Exercise 9.3 (the first one)

\[f''_{k}=\frac{n_k-\delta_{jk}-\delta_{tk}}{n-2}\]

\[\delta f_k=f''_k-f_k=f''_k-\frac{n_k}{n}=\frac{2f_k-\delta_{jk}-\delta_{tk}}{n-2}\]

so

\[\delta H=\sum_k (-1-\ln(f_k))\frac{2f_k-\delta_{jk}-\delta_{tk}}{n-2}\]

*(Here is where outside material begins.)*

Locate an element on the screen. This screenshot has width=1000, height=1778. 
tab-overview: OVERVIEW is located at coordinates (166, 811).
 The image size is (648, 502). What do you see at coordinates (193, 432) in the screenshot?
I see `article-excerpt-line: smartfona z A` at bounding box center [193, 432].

\[\frac{2H+\ln(f_j)+\ln(f_t)}{n-2}\]

and

\[H''=\frac{nH+\ln(f_j)+\ln(f_t)}{n-2}\]

\[M(n-2, G-g_j-g_t)=\exp\{(n-2)H''\}=f_jf_t \exp\{nH\}\]

so

\[p(r_i=j, r_s=t|GnI_0)=f_jf_t\]

The trials are still pairwise independent (and by similar analysis \(l\)-wise independent as long as \(k\ll n\)).

Formula 9.78

Assuming not all \(g_j\) are the same, strict convexity of \(\ln Z\) implies that the derivative \(-\frac{\partial \ln Z}{\partial \lambda}\) attains each value in its range once. However, it only attains values \(\min g_j<\lambda <\max g_j\). Averages \(\bar{G}\) outside this range - with exception of the endpoints \(\min g_j\) and \(\max g_j\) - are impossible (the endpoints correspond to \(\lambda=\pm \infty\) and would require those \(u_i\) with non-extremal \(g_i\) to be set to zero, while not restricting the others; this is a rather special case, not directly covered by Jaynes’ analysis in this section). We better condition on an achievable average.